Originally Published: August 28, 2018
Could hemp be the plant that saves the planet? It is the best soil contaminant cleaner, and that includes radioactive waste.
Editor’s Note: some text has been updated for clarity (11/30/2019) following feedback from readers. Please see comments for more information.
Is there anything hemp can’t do? The mostly outlawed plant, once cultivated by George Washington at his Mount Vernon home, can be made into fabric, paper, pasta, and fuel, but now scientists have discovered a more subtle and astonishing use for cannabis sativa: saving the planet from our waste. Hemp can even get rid of radioactive soil contaminants.

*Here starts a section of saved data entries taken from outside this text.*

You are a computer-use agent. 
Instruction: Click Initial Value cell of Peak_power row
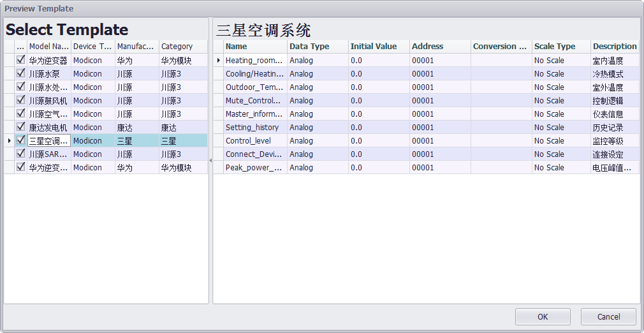click(x=378, y=168)
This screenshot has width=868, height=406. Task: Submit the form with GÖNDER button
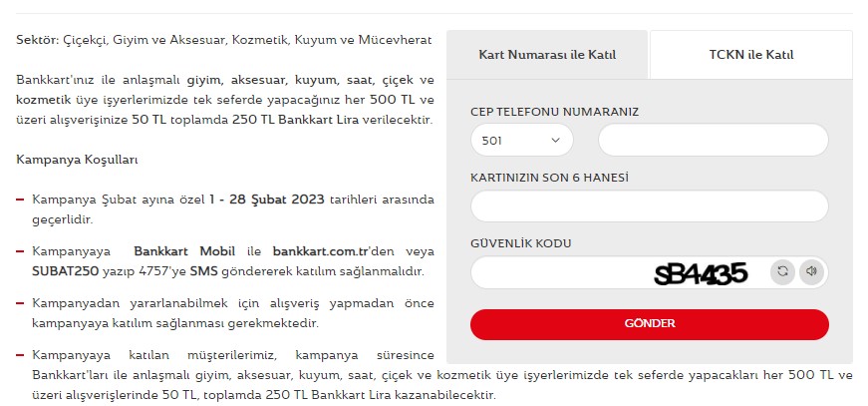click(650, 324)
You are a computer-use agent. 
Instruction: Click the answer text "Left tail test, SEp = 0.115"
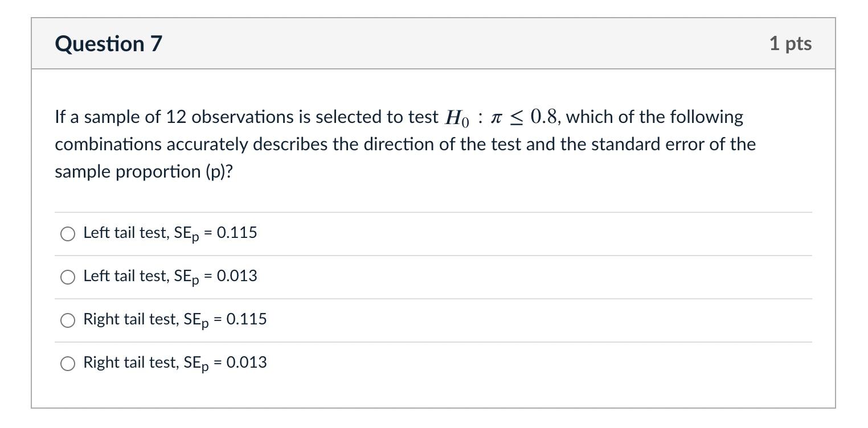pos(170,233)
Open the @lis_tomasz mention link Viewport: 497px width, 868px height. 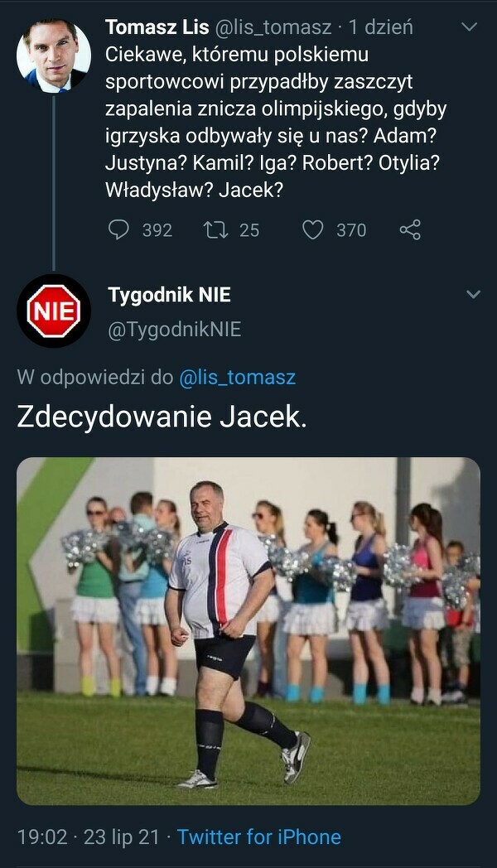(238, 378)
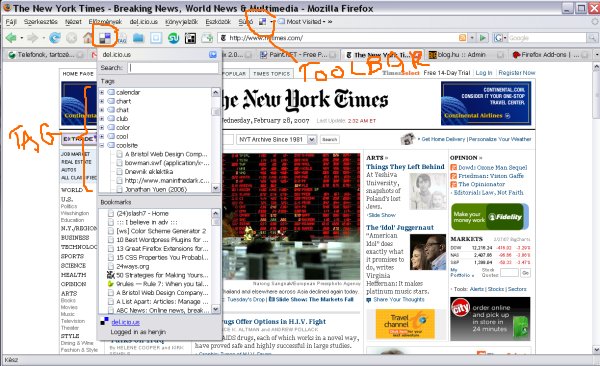600x366 pixels.
Task: Click in the del.icio.us Search field
Action: (173, 68)
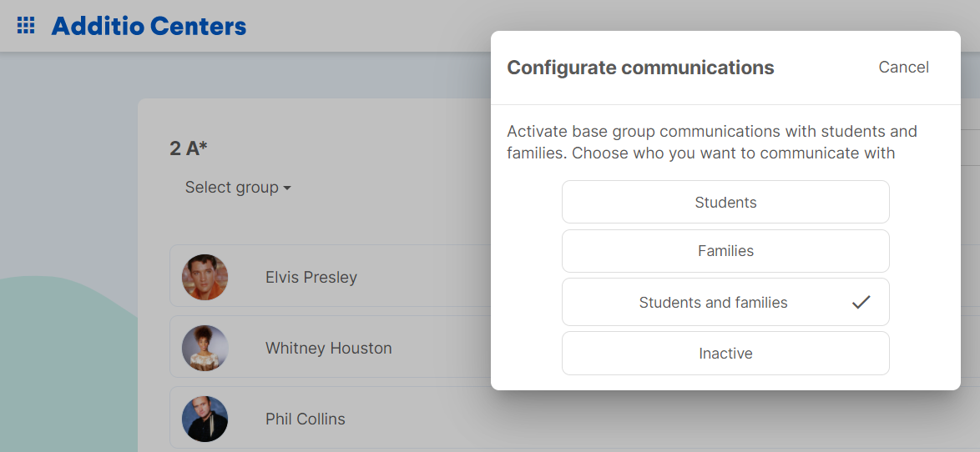Select the Elvis Presley student name

311,277
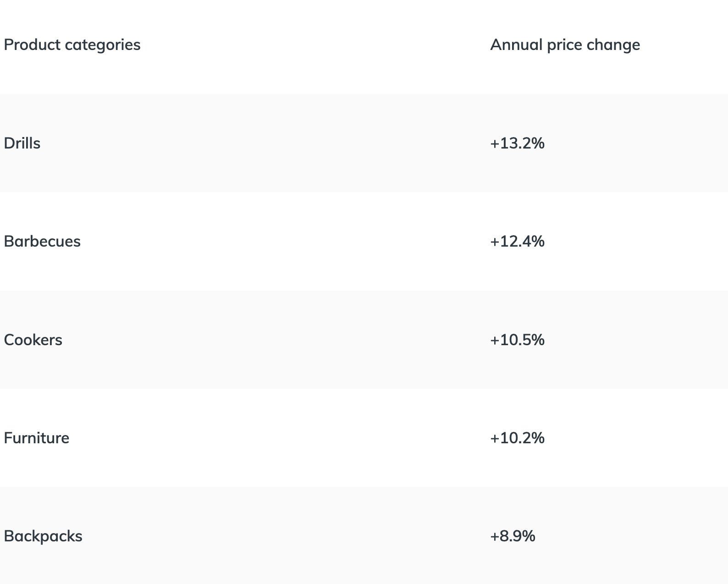728x584 pixels.
Task: Click the +10.2% price change value
Action: coord(517,438)
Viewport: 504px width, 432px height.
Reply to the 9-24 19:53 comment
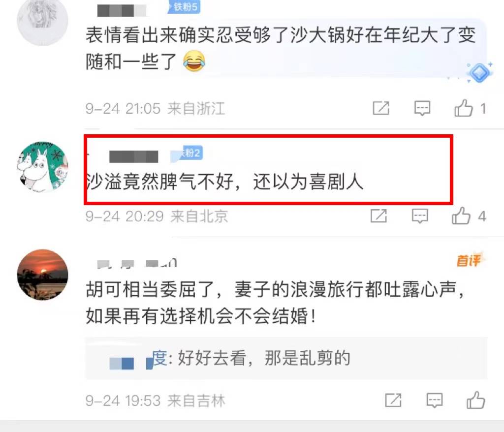[434, 400]
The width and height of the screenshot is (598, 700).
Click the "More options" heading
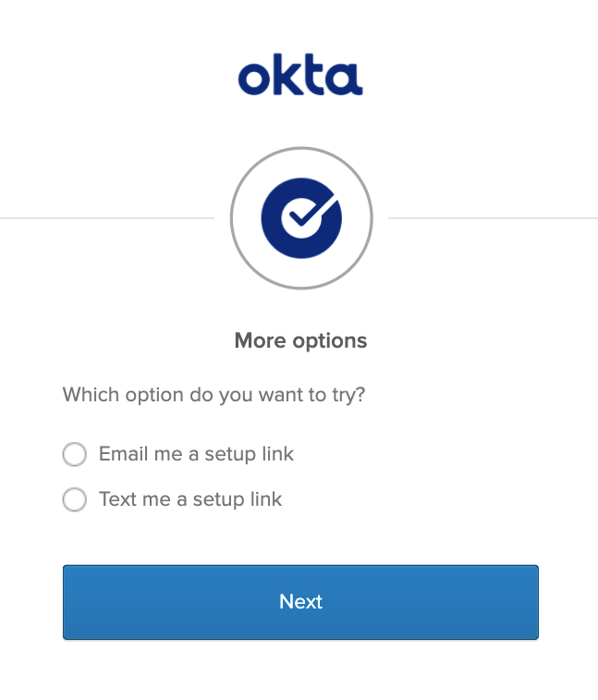pos(300,340)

Industrial hemp, the common name for low-THC varieties of cannabis grown for non-medicinal-related uses, has been shown to be extremely adept at sucking up harmful chemicals from the soil, allowing former radioactive spill sites to become fertile (and safe) once again.
How Do They Clean Up Soil Contamination?
Remediation is the process of fixing ordinarily unusable soil sullied by heavy metals or nuclear material. It involves sowing designer chemicals into the earth that “eat up” the poisons. Think of it like using a magnet to collect tiny bits of metal floating in a glass of water. Remediation, however, doesn’t come cheap. It’s a billion-dollar industry.